I meriti principali del lavoro sono che esso si sofferma più diffusamente di altri articoli simili sul trattamento conservativo (dai FANS, alla ginnastica medica, alle infiltrazioni epidurali) delle stenosi lombari e che gli autori concludono, giustamente, che molti aspetti di questa condizione patologica, particolarmente la storia naturale ed i risultati a lungo termine dei trattamenti chirurgici, sono poco chiari e meritano ancora numerosi studi sia sperimentali che clinici.



Il punto di vista di Boccardi

La palpazione del movimento: è tempo di accettare l'evidenza
Estratto da: Troyanovich SJ, Harrison DD, Harrison DE. Motion Palpation: It's Time to Accept the Evidence. Journal of Manipulative and Physiological Therapeutics 1998: 21(8); 568-71 (Referenze Bibliografiche n. 34).

Sembra una maledizione: e forse invece è solo il segno di un'auspicata transizione, nel campo della riabilitazione, da un empirico e rassegnato accontentarsi dell'esperienza e dell'autorevolezza delle fonti alla consapevolezza della necessità di dare basi solide al nostro operare quotidiano.
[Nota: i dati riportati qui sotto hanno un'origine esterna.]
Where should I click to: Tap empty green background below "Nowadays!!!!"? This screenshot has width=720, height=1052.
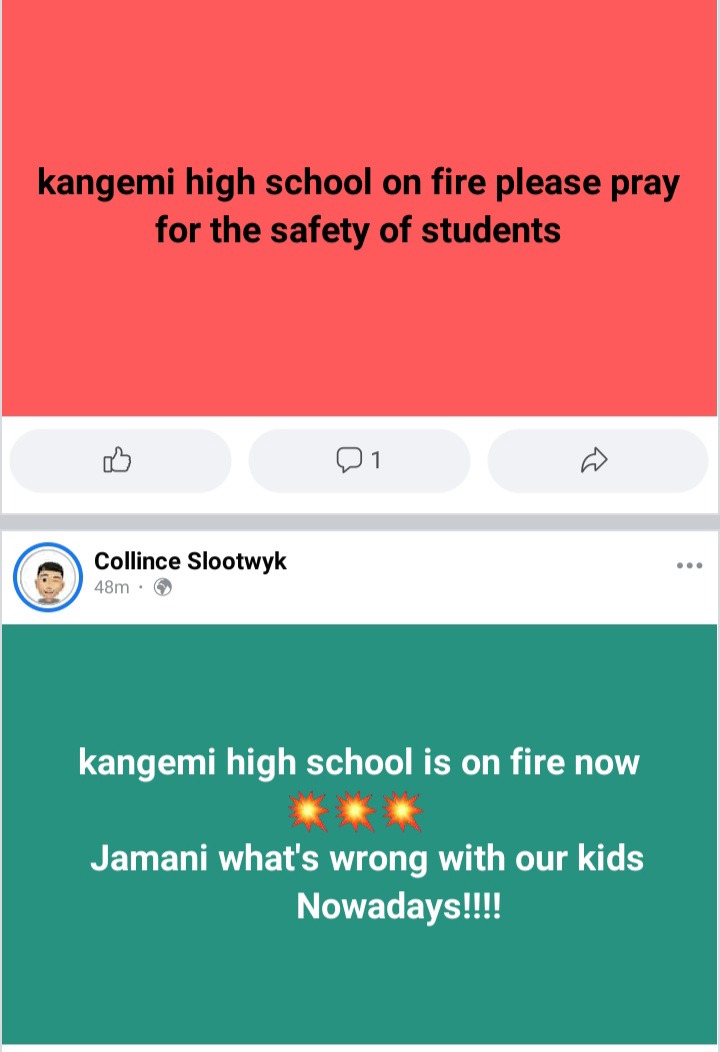click(359, 986)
In ogni caso, sono sempre più frequenti nella letteratura mondiale resoconti di indagini impostate e condotte come Dio comanda che dimostrano l'inutilità, quando non la nocività, di pratiche diagnostiche e terapeutiche in uso, con conclamati attestati di efficacia, da molto tempo: ma in parte anche introdotte di recente e magari ampiamente diffuse, a riprova che grande è la capacità dell'uomo da un lato di proporre, dall'altro di accettare rimedi illusori.

Ecco una ulteriore riprova: quella che sembrava una per molti aspetti portentosa dote dei chiropratici, molto invidiata ad esempio dal povero medico generico alle prese con le difficoltà di una diagnosi in molti casi impossibile, la capacità di individuare attraverso la 'palpazione manuale' i disturbi del rachide e giustificare così il trattamento conseguente, non era che un'illusione. Numerosi studi dimostrano la fallacia dell'asserzione, e questo articolo trae dalla loro lettura le doverose conseguenze. Les dieux s'en vont!

La competenza e la chiarezza dell'articolo dei tre autori (a proposito, mi si perdoni la mia ignoranza, ma cosa vorrà dire il 'terapie fisiologiche' compreso nel titolo della rivista?) dovrebbero servire da stimolo per un maggiore impegno dei fisiatri italiani nella stessa direzione. Al recente congresso della Società Italiana di Medicina Fisica e Riabilitazione a Cagliari su più di ducento comunicazioni presentate cinquantasette riferivano sui risultati, in genere valutati buoni o ottimi, dell'utilizzazione di tecniche diagnostiche e di trattamenti nelle più svariate condizioni morbose: e questo è un bene. Non è affatto un bene, al contrario, che almeno alla lettura degli abstracts, solo due lavori e mezzo avrebbero superato le prove che giustamente nell'articolo sono considerate fondamentali per accertare la scientificità di un assunto.

Nella classificazione proposta dalle Mercy Guidelines dei chiropratici americani gli altri lavori avrebbero meritato un 'inappropriate' o al massimo un 'doubtful'. Con un'aggravante: dopo la proclamazione dei primi risultati, in genere favorevoli quando non entusiasmanti, presentati con la pressoché obbligata postilla: 'il numero di casi non e' sufficiente per affermare … per cui sono necessarie ulteriori indagini', molto molto raramente le 'ulteriori indagini' sono poi effettivamente condotte, dagli stessi autori o da altri che potrebbero sia confermare, sia falsificare le deduzioni del primo lavoro, certamente, almeno in un buon numero di casi, emesse in buona fede.

Interessanti sono anche le considerazioni presentate nell'articolo a proposito dei meccanismi che portano gli 'operatori' a utilizzare tecniche diagnostiche e trattamenti di cui non è dimostrata l'efficacia: o in molti casi è stata addirittura provata la non efficacia. Personalmente, sono purtroppo convinto che tra questi meccanismi occupi un posto preponderante, almeno da noi, l'aspetto … economico della faccenda, spesso incentivato dalle assurde disposizioni legislative in materia di retribuzione delle attività riabilitative.

Possiamo anche noi fisiatri chiedere alla nostra disciplina di 'essere logica e matura' di fronte alle prove che molte delle nostre procedure diagnostiche e terapeutiche sono 'unreliable and invalid'?